_QUOTED TEXT:_
....

# Anyone here been to Montreal, Quebec?



## Quall (Feb 15, 2006)

I love Montreal 

*PROS*
Architecture, history, museums, nice cars, cobblestone streets, lush parks, St. Joseph Oratory, the less amusing (but still very interesting) Notre-Dame Basillica, Mont-Royal, the Jacques-Cartier Bridge, lively Ste. Catherine's Street, and Downtown. Montreal is hot (temperature and vibrancy-wise) in the summer, but not so pleasant in the winter, imo. Great accomidations. Exceptional entertainment. People in general are very pleasant - excluding the gangsters. 

*CONS*
Don't expect that everyone will speak English to you. I had one taxi driver that spoke fluent French and no English whatsoever, and another taxi driver that avoided speaking at all. There is alot of graffiti and vandalism, and a very noticeable presence of gangsters. I didn't feel safe in the heart of Montreal, though I knew I was secure because of the consistant presence of officers and guards. I had also witnessed a riot followed by a huge smoke bomb.

....

_YOUR TASK:_ Reproduce the forum thread about Montreal word for word, from its title line through its final sentence.

....

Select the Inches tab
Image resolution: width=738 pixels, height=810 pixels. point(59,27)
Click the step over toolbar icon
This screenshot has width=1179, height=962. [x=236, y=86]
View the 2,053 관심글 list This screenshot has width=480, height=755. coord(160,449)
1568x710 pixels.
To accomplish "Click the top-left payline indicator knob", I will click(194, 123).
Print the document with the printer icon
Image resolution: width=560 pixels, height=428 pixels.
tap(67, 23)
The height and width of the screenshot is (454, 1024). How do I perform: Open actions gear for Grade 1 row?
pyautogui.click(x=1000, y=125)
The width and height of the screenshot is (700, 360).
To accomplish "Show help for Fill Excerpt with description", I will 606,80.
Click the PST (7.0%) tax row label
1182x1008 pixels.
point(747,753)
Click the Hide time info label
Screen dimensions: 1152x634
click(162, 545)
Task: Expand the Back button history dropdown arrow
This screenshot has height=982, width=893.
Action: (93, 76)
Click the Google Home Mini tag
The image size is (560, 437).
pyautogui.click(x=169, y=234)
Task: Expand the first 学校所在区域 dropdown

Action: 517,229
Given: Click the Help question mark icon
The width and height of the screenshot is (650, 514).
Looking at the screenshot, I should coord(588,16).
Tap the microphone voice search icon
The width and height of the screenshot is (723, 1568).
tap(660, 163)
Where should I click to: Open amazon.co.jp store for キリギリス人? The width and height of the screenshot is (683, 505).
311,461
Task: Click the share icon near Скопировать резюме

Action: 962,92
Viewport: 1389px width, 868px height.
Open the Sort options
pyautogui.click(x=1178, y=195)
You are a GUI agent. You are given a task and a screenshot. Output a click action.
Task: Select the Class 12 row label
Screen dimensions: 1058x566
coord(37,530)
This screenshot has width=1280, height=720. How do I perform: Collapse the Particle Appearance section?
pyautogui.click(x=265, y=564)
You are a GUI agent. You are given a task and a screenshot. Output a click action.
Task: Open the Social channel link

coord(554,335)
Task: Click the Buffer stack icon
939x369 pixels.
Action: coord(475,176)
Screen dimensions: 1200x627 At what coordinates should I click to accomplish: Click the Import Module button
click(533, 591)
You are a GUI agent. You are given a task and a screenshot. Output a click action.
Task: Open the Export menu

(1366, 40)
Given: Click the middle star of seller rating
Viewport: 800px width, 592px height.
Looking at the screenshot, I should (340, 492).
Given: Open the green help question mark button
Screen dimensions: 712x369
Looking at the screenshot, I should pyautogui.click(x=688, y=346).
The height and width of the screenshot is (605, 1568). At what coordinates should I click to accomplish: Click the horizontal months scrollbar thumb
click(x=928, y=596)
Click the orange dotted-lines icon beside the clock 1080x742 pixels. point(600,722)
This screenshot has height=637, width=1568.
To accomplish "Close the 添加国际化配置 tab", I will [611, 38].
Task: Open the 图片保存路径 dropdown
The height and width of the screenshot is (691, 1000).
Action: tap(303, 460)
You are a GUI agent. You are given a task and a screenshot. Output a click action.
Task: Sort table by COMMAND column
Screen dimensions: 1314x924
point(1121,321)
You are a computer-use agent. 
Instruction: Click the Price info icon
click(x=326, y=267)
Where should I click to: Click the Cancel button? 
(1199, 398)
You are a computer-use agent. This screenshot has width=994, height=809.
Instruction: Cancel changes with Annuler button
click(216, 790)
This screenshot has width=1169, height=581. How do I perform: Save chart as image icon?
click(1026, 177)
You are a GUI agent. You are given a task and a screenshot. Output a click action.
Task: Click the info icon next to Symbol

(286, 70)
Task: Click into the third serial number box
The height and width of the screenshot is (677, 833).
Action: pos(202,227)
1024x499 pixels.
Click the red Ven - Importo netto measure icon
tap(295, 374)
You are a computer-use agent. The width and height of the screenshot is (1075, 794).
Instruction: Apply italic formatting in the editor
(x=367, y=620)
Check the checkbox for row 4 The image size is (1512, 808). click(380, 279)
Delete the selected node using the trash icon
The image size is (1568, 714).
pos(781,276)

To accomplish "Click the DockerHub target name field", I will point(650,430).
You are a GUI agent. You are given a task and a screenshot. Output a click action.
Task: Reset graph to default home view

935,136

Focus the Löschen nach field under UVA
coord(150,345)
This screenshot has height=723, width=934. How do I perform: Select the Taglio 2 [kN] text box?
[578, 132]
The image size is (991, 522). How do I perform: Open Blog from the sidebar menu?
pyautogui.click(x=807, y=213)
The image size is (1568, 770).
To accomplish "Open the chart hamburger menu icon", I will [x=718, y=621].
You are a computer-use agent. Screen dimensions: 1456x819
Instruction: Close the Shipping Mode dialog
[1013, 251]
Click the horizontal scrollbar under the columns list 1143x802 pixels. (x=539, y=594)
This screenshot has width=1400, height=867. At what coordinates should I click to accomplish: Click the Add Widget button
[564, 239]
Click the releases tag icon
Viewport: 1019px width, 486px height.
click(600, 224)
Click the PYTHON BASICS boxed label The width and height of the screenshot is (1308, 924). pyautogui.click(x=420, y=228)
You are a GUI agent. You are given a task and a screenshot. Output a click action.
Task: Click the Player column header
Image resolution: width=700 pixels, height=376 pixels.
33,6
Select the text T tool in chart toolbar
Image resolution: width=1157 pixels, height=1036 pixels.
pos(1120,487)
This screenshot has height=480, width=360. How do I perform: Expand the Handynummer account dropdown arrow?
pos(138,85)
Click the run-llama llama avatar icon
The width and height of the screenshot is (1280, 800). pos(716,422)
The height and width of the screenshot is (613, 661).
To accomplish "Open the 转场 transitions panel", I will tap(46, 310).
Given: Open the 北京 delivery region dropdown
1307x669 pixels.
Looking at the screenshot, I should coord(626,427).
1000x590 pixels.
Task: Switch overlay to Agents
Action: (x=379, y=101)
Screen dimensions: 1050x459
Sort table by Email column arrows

....

_RESPONSE:_
# Anyone here been to Montreal, Quebec?



## Quall (Feb 15, 2006)

I love Montreal 

*PROS*
Architecture, history, museums, nice cars, cobblestone streets, lush parks, St. Joseph Oratory, the less amusing (but still very interesting) Notre-Dame Basillica, Mont-Royal, the Jacques-Cartier Bridge, lively Ste. Catherine's Street, and Downtown. Montreal is hot (temperature and vibrancy-wise) in the summer, but not so pleasant in the winter, imo. Great accomidations. Exceptional entertainment. People in general are very pleasant - excluding the gangsters. 

*CONS*
Don't expect that everyone will speak English to you. I had one taxi driver that spoke fluent French and no English whatsoever, and another taxi driver that avoided speaking at all. There is alot of graffiti and vandalism, and a very noticeable presence of gangsters. I didn't feel safe in the heart of Montreal, though I knew I was secure because of the consistant presence of officers and guards. I had also witnessed a riot followed by a huge smoke bomb.